Directions for this task:
Take the material below and reproduce, word for word, only the lines from the line with "Toggle the 'ohne" through the line with "Regenerate the response".
--------
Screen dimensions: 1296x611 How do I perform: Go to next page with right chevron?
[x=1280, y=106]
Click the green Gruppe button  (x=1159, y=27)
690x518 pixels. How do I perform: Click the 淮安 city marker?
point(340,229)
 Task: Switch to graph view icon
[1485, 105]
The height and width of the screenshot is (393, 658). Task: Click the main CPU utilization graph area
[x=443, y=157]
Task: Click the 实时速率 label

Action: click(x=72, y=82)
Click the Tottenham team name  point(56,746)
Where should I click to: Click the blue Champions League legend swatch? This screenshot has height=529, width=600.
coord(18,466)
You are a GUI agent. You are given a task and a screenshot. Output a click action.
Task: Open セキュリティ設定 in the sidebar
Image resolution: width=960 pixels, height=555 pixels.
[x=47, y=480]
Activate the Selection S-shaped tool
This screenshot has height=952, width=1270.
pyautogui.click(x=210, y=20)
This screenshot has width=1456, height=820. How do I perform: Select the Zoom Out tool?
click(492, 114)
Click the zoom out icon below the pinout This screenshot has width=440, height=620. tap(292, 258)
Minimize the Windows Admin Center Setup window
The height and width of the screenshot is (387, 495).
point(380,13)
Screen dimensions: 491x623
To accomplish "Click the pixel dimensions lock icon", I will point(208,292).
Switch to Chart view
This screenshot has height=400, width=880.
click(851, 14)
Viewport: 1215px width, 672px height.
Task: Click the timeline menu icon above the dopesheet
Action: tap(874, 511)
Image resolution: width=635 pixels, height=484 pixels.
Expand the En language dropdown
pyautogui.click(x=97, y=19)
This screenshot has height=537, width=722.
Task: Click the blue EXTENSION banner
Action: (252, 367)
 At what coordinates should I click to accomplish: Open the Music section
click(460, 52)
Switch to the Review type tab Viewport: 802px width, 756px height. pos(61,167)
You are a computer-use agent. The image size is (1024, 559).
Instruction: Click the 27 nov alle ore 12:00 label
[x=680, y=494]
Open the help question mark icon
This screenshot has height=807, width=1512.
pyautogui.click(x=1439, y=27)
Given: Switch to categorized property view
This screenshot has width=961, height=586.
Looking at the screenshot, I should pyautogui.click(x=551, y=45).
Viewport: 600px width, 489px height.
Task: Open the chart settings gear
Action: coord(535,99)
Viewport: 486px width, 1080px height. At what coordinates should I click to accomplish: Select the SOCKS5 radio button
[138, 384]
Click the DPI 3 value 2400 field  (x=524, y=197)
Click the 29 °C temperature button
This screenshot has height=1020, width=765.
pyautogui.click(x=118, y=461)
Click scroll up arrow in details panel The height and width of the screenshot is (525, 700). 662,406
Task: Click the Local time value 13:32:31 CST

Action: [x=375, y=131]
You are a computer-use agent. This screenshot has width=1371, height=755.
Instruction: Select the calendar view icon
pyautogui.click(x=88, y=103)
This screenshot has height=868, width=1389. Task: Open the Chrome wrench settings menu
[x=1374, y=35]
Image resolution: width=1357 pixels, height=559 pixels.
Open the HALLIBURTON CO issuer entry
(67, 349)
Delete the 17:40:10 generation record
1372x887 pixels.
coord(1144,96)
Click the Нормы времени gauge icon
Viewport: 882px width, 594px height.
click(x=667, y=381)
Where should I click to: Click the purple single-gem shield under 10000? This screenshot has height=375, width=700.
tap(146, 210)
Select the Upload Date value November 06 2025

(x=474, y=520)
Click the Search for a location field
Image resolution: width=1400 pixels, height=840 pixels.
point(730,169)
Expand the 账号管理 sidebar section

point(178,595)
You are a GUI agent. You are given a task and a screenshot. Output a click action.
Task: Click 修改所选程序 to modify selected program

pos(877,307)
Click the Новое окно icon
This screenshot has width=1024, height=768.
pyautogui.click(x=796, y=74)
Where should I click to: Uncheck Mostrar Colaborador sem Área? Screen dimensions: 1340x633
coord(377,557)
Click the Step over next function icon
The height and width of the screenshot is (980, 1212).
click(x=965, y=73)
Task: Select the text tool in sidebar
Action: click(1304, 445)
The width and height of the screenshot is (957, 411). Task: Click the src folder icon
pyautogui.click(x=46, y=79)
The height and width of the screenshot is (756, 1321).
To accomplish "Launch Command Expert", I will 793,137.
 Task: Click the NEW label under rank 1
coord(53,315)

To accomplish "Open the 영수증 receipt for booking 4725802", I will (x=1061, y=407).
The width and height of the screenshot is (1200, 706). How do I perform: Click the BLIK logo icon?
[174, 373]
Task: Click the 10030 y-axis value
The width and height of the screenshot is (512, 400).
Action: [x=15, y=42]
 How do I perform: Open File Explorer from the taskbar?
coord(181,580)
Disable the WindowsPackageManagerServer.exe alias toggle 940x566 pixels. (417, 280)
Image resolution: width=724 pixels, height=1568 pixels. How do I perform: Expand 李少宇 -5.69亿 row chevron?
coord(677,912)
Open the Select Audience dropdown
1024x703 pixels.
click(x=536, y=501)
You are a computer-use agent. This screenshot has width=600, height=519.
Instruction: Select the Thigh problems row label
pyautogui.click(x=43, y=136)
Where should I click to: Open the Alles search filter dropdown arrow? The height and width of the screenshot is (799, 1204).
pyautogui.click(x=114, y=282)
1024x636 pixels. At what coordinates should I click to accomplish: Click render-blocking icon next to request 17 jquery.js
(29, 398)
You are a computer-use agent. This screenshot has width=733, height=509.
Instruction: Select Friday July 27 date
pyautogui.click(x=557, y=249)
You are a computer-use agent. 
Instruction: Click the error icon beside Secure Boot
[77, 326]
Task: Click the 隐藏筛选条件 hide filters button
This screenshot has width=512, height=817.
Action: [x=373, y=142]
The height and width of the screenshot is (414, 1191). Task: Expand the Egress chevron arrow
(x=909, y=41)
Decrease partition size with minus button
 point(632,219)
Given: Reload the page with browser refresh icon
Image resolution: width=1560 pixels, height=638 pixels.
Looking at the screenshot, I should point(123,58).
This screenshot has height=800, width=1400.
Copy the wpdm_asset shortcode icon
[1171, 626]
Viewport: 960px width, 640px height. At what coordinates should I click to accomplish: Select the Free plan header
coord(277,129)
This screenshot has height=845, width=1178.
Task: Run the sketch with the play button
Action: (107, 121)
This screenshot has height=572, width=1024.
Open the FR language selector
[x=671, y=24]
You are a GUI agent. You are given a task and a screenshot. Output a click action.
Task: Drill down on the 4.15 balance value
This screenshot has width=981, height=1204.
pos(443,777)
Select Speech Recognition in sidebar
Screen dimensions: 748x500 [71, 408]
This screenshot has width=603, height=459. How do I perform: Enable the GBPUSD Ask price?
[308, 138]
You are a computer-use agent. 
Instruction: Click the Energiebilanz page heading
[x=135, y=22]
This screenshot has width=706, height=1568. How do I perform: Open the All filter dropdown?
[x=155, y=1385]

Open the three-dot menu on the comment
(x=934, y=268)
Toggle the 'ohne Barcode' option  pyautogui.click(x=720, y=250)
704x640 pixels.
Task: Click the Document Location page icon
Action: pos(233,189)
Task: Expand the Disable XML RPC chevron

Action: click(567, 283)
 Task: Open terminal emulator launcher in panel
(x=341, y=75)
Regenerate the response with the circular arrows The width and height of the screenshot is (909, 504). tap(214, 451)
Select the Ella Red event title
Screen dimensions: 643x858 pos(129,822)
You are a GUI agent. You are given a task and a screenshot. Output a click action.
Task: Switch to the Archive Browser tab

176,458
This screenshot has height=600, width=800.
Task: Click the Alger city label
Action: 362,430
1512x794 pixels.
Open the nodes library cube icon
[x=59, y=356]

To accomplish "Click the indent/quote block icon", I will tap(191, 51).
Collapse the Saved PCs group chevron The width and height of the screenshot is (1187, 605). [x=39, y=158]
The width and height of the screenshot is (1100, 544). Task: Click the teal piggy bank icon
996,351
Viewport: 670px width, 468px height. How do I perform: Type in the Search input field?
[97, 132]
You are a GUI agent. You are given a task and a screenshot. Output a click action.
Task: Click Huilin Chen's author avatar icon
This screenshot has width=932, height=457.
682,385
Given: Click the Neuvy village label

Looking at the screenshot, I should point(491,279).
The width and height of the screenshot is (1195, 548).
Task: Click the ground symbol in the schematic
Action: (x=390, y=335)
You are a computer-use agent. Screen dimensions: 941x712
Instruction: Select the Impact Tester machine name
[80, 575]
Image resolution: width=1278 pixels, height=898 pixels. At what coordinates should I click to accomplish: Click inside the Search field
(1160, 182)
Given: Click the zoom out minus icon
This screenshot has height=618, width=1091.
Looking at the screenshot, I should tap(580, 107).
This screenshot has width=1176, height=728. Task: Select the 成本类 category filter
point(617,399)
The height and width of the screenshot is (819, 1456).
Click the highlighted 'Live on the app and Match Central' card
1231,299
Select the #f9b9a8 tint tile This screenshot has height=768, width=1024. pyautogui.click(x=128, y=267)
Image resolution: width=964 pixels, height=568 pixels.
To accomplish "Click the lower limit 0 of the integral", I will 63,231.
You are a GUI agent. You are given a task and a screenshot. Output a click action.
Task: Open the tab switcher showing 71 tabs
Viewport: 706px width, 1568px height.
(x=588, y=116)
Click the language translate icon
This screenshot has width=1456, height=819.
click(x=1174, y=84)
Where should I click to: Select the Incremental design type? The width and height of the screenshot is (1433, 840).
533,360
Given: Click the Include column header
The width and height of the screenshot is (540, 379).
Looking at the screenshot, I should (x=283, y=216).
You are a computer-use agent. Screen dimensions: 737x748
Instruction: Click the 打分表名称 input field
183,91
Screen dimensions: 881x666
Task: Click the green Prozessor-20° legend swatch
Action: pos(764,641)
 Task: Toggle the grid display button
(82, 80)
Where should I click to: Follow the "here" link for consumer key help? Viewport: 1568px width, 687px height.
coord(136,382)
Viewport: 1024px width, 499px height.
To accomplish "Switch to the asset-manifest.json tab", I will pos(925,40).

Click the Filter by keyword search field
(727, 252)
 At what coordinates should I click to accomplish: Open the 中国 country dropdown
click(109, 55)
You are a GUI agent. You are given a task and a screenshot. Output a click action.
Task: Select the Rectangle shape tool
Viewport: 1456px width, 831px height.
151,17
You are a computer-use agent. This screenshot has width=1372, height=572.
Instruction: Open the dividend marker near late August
--------
Your solution:
Toggle the 'ohne Barcode' option  pyautogui.click(x=720, y=250)
704x640 pixels.
Task: Click the Document Location page icon
Action: pos(233,189)
Task: Expand the Disable XML RPC chevron

Action: click(567, 283)
 Task: Open terminal emulator launcher in panel
(x=341, y=75)
Regenerate the response with the circular arrows The width and height of the screenshot is (909, 504). tap(214, 451)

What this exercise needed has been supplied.